Fête de la musique, éventail de festivals et tubes de saison, mais au Maroc, quid de la rétribution des artistes au titre de la propriété intellectuelle ? Entre deux accords, silences et soupirs.
***
Un appartement et quatre garçons en création. Au troisième étage sans ascenseur d’un immeuble du centre-ville de Meknès, les membres du groupe H-Kayne sont dans leur studio d’enregistrement.
Â
Deux ou trois ordinateurs pro, un canapé et un fauteuil club en cuir rouge, pour le reste, ils ont fait simple. Le budget est serré. « Les droits d’auteur ? C’est une blague au Maroc. Nous, on ne touche rien. » Le vumètre de Hatim s’affole, le sujet énerve.
H-Kayne a fait ses gammes et son trou. Rappeurs à succès depuis près de dix ans, forts d’un Prix du meilleur groupe de rap en 2003, de concerts en France, en Espagne et d’un public acquis. Fin mai, ils offraient une tournée unique au Maroc comme ambassadeurs de bonne volonté auprès de la jeunesse dans un programme du PNUD.
« Notre popularité au service de la lutte contre la pauvreté. C’est un vrai plaisir mais c’est la seule œuvre caritative qu’on peut se permettre : on passe à la télé, à la radio, on est diffusés en discothèque, les gens pensent qu’on roule sur l’or, et demain je ne sais pas si je vais pouvoir payer mon loyer !
+ + + +
DÉTAILS DE LA TÂCHE
Recopiez le passage du texte fourni qui va de « H-Kayne a fait » jusqu’à « programme du PNUD. » inclus, en remplaçant « Espagne » par « Belgique ». Servez-vous uniquement du texte fourni.

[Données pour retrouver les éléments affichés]
+ + + +
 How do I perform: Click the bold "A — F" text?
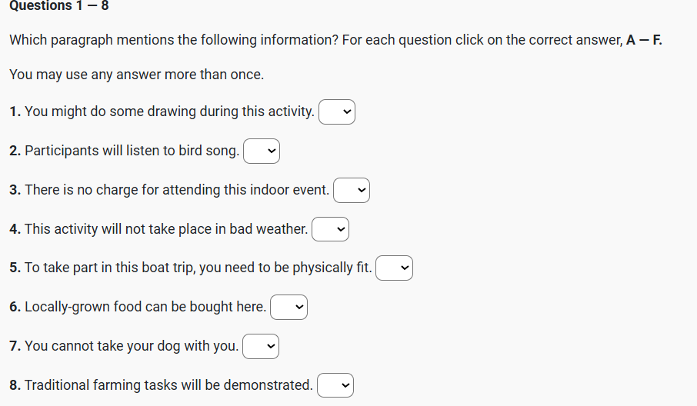tap(644, 40)
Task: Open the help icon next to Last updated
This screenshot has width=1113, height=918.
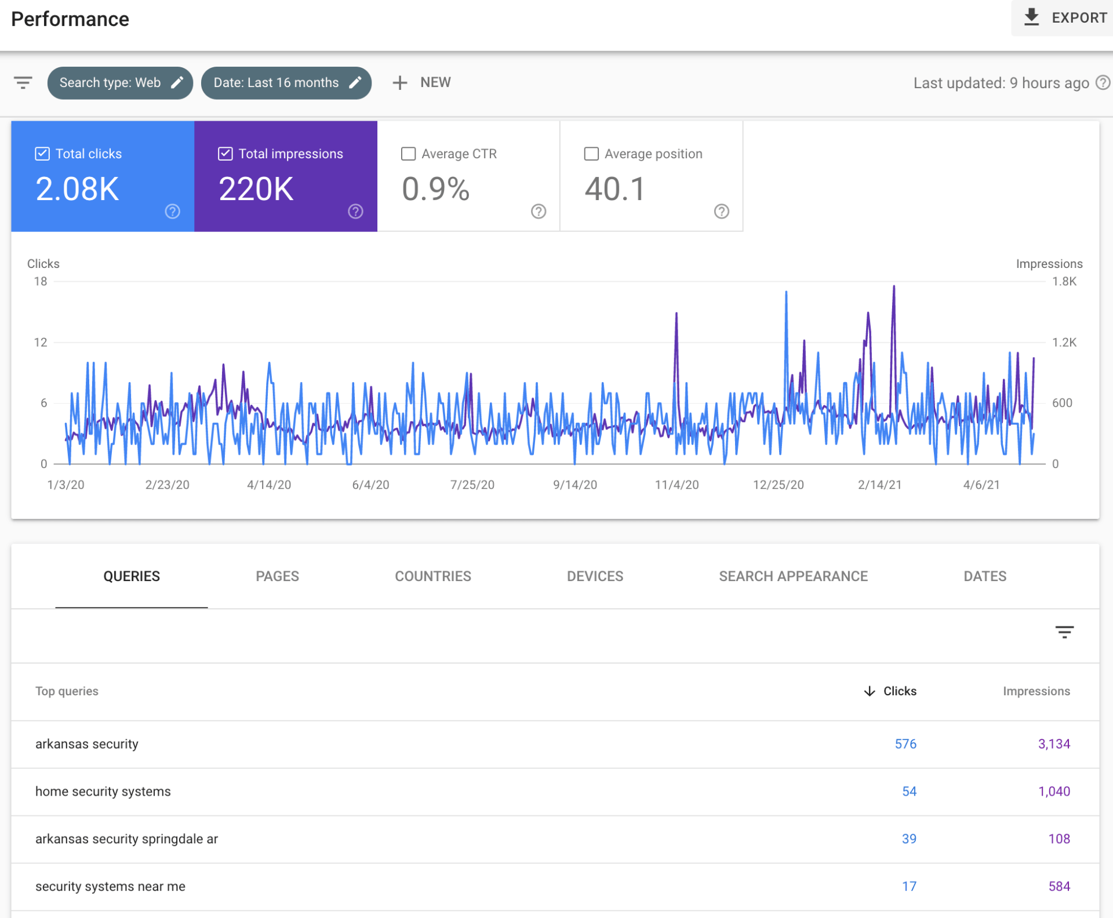Action: 1102,83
+ + + +
RÉPONSE PROPOSÉE
H-Kayne a fait ses gammes et son trou. Rappeurs à succès depuis près de dix ans, forts d’un Prix du meilleur groupe de rap en 2003, de concerts en France, en Belgique et d’un public acquis. Fin mai, ils offraient une tournée unique au Maroc comme ambassadeurs de bonne volonté auprès de la jeunesse dans un programme du PNUD.